Étude numérique du haut du vitrail
Après avoir voulu figer le temps avec « Siste, tempus ! » ma nouvelle œuvre de grand format (70 x 140 cm) représente l’éphémère qui s'ancre dans l'éternité de la pierre à travers la rencontre entre deux arts que tout semble séparer.
D'un côté, l’architecture gothique et la magie du vitrail, appartenant à l’art sacré, cet écrin grandiose de pierre, de spiritualité et de lumière. De l'autre, un art éphémère, apparemment superficiel, appartenant à l’art dit profane. Deux mondes si éloignés qu’on ne pourrait rassembler. Et pourtant, tous deux sont animés par une même quête d’Absolu, une même élévation, avec même une esthétique semblable. Je les ai donc réunis dans ma nouvelle œuvre après un travail préparatoire de presque deux mois, en même temps que je réalisais « Siste, tempus ! ».
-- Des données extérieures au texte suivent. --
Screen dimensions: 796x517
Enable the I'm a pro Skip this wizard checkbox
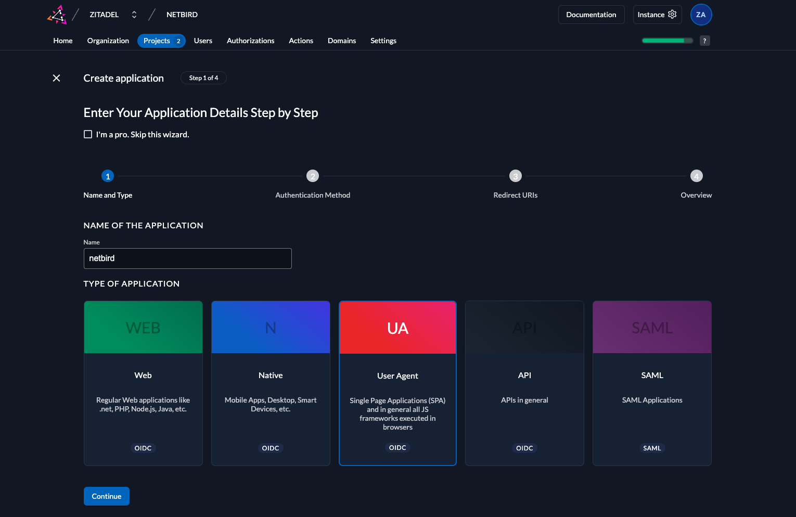click(88, 134)
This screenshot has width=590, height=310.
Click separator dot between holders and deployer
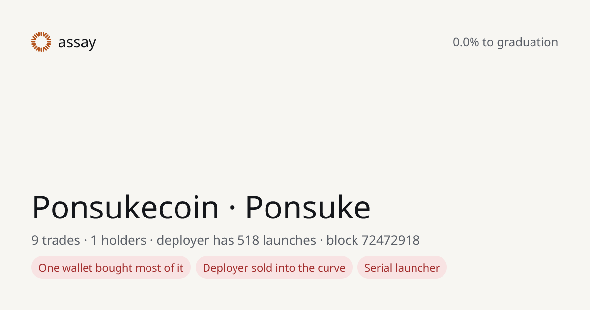click(x=152, y=241)
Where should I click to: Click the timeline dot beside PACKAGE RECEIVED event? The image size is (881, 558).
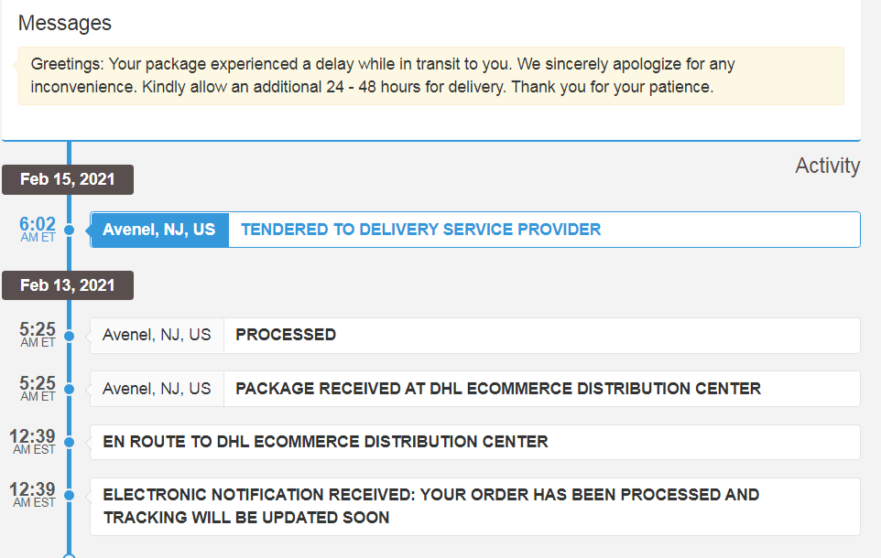[x=69, y=389]
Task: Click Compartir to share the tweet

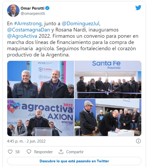Action: [x=75, y=152]
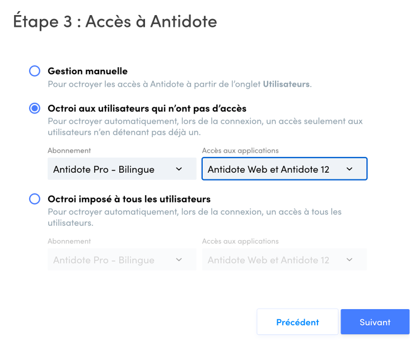Click the "Octroi imposé à tous les utilisateurs" title

pos(129,199)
Je commence par le haut, au sommet de cette voûte céleste. Le vitrail est une création adaptée d'un dessin de flamboyants gothiques qui m’a inspiré pour réaliser le remplage (armature de pierres qui encadre les panneaux de vitrail). Il constitue la baie et raconte un cheminement initiatique tout en restant abstrait.
LES ÉTAPES DE LA CRÉATION
2. Voici une vue d'ensemble sur toute la largeur avec l'arc brisé qui commence à apparaitre. Dessous, le début du tracé du remplage.
3. La partie haute de l'arc est terminée. Sans le vitrail, les reflets bleus sur la pierre paraissent un peu étranges. La feuille blanche perturbe l'équilibre, mais cela va s'harmoniser avec le vitrail. C'est l'étape suivante.
4. Voici le début du vitrail avec tous les crayons nécessaires pour réaliser toutes ces nuances de bleu. Un travail que je ne pensais pas si chronophage. Il n'y a ici que les premiers 10 cm, et encore sur la pointe de l'arc, alors qu'un bon mètre m'attend sur la hauteur avec 60 cm de large.
5. Petite avancée mais avec quelques retouches sur certaines parties : les pierres et le vitrail (j'ai foncé légèrement pour équilibrer avec la suite plus claire). Peut-être que cela n'apparait pas trop sur la photo, car l'exposition varie suivant les clichés. Encore une fois c'est difficile de rendre les nuances et contrastes identiques à l'original.
21. Petite étape supplémentaire avec ces vitraux de transition. Sur cette vue on voit la quantité de crayons mis en jeu. Dans chaque petit polygone figurent beaucoup de couleurs et teintes différentes. Pour l'instant l'effet lumière sur ces couleurs chaudes n'apparait pas car ces vitraux qui doivent apparaitre comme clairs sont entourés du blanc du papier, donc avec un contraste inexistant et paraissent donc plus foncés (ils le sont par rapport à du blanc !). Une fois le sujet présent, l'effet de lumière très claire jaillira par contraste.